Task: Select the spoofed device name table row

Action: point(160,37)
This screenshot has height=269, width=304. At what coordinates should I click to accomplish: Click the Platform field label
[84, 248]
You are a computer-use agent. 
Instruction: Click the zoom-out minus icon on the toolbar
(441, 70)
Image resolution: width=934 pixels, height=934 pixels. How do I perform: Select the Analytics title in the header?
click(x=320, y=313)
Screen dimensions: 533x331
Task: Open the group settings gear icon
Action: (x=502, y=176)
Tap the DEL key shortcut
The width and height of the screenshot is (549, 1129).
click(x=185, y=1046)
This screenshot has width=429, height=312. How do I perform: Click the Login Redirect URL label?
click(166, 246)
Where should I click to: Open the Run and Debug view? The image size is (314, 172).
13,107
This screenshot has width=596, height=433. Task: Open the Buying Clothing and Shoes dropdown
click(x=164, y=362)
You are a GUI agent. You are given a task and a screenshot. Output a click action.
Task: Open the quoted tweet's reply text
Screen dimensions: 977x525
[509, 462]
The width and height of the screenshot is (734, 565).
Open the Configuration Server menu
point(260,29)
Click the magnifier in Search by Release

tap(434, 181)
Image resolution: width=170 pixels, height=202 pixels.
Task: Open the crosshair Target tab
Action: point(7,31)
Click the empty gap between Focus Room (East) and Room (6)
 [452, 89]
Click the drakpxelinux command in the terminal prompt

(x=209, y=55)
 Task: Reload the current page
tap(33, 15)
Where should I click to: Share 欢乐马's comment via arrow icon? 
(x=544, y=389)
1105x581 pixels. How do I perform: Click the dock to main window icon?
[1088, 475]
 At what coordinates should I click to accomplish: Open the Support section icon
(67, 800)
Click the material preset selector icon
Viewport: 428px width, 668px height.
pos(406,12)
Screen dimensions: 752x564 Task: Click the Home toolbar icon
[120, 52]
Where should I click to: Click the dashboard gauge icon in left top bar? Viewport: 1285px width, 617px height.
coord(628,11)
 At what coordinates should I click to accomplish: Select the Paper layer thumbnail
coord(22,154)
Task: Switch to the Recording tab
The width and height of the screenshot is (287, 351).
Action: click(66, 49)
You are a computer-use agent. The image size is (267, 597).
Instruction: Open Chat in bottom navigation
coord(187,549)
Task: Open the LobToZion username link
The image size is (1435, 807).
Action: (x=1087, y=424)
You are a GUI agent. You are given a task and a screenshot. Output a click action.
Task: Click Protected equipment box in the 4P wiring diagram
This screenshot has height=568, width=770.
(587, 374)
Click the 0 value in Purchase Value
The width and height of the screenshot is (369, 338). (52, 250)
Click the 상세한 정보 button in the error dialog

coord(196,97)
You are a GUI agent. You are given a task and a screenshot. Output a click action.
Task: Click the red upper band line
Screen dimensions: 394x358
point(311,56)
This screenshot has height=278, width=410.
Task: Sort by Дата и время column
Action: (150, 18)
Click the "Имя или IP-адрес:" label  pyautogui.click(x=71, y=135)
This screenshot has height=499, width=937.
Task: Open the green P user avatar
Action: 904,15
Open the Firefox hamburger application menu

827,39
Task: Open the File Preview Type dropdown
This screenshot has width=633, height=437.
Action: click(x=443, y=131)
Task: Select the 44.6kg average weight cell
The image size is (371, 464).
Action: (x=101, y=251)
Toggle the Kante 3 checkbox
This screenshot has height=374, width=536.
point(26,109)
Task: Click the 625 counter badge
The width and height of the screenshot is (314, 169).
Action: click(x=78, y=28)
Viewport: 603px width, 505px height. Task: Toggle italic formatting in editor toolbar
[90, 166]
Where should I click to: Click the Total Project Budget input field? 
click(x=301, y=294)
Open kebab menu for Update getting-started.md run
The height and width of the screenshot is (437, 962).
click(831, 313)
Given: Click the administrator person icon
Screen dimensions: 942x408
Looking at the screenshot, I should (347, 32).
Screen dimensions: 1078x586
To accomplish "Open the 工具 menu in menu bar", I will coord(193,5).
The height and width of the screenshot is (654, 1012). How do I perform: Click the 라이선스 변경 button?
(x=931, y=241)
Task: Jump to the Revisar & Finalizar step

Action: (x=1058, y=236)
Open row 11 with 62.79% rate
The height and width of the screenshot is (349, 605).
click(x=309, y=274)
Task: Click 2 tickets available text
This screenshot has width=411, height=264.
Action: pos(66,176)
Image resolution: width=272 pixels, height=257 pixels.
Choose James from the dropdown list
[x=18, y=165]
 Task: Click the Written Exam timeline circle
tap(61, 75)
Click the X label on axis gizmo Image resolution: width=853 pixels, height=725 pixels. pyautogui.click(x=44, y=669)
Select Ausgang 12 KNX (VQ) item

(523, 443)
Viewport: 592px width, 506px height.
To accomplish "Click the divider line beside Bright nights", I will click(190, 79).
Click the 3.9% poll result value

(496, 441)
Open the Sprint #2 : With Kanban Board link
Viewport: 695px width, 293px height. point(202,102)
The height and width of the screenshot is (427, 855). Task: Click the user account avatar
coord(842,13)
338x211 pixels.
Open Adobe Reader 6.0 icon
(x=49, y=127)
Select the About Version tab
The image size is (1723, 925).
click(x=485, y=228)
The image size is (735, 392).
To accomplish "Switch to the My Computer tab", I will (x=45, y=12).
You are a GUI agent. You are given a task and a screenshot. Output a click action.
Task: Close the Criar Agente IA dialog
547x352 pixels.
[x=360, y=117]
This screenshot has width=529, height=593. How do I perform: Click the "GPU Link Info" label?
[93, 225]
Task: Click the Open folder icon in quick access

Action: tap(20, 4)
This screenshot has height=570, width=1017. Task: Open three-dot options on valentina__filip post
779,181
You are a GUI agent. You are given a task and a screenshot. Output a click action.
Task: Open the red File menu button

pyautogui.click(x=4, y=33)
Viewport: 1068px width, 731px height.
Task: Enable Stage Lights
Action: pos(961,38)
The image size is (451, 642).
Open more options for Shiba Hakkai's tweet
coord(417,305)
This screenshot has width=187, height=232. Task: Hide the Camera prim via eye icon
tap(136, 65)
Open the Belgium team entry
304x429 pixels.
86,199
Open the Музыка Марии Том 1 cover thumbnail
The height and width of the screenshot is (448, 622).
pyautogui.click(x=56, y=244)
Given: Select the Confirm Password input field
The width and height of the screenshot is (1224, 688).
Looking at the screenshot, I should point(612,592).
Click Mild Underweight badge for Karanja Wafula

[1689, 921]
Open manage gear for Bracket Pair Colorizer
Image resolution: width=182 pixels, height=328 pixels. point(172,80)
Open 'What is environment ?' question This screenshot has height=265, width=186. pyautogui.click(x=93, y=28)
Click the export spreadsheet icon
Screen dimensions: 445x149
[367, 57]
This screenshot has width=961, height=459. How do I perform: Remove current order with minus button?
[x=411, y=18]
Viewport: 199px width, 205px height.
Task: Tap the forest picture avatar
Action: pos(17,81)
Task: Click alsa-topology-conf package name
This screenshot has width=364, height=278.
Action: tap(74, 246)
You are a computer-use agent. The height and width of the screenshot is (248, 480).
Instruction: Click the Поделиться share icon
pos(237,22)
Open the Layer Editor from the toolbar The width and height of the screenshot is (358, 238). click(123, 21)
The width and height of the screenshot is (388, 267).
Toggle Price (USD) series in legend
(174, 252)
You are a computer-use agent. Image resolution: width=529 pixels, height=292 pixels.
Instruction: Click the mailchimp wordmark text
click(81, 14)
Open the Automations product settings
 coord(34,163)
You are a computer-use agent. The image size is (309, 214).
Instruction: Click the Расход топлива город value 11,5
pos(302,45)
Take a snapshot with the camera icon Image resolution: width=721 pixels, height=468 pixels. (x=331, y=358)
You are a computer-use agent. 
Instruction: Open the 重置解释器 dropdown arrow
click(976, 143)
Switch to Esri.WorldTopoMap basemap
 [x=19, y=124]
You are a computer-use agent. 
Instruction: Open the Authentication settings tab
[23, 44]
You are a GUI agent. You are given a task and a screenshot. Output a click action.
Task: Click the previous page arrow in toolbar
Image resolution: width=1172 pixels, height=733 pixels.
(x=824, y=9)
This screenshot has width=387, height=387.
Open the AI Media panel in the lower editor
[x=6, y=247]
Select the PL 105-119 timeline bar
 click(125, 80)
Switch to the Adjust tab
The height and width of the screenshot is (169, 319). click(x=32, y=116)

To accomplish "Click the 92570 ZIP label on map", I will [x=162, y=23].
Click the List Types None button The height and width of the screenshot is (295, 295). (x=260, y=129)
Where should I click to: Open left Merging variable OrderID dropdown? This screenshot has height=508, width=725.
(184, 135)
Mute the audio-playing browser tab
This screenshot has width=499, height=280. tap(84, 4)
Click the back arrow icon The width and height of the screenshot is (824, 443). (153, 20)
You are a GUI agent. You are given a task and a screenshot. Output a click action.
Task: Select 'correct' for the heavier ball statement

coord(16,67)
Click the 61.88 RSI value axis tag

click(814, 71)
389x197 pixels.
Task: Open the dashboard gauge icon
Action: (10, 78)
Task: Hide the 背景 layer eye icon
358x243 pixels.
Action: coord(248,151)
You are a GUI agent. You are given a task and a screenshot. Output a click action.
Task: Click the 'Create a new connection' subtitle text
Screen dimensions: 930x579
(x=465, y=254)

### Task requirements
Each line of the listing above that includes the word "will" should be copied.

### Exercise result
To accomplish "Open the 工具 menu in menu bar", I will coord(193,5).
To accomplish "Click the divider line beside Bright nights", I will click(190, 79).
To accomplish "Switch to the My Computer tab", I will (x=45, y=12).
To accomplish "Click the 92570 ZIP label on map", I will [x=162, y=23].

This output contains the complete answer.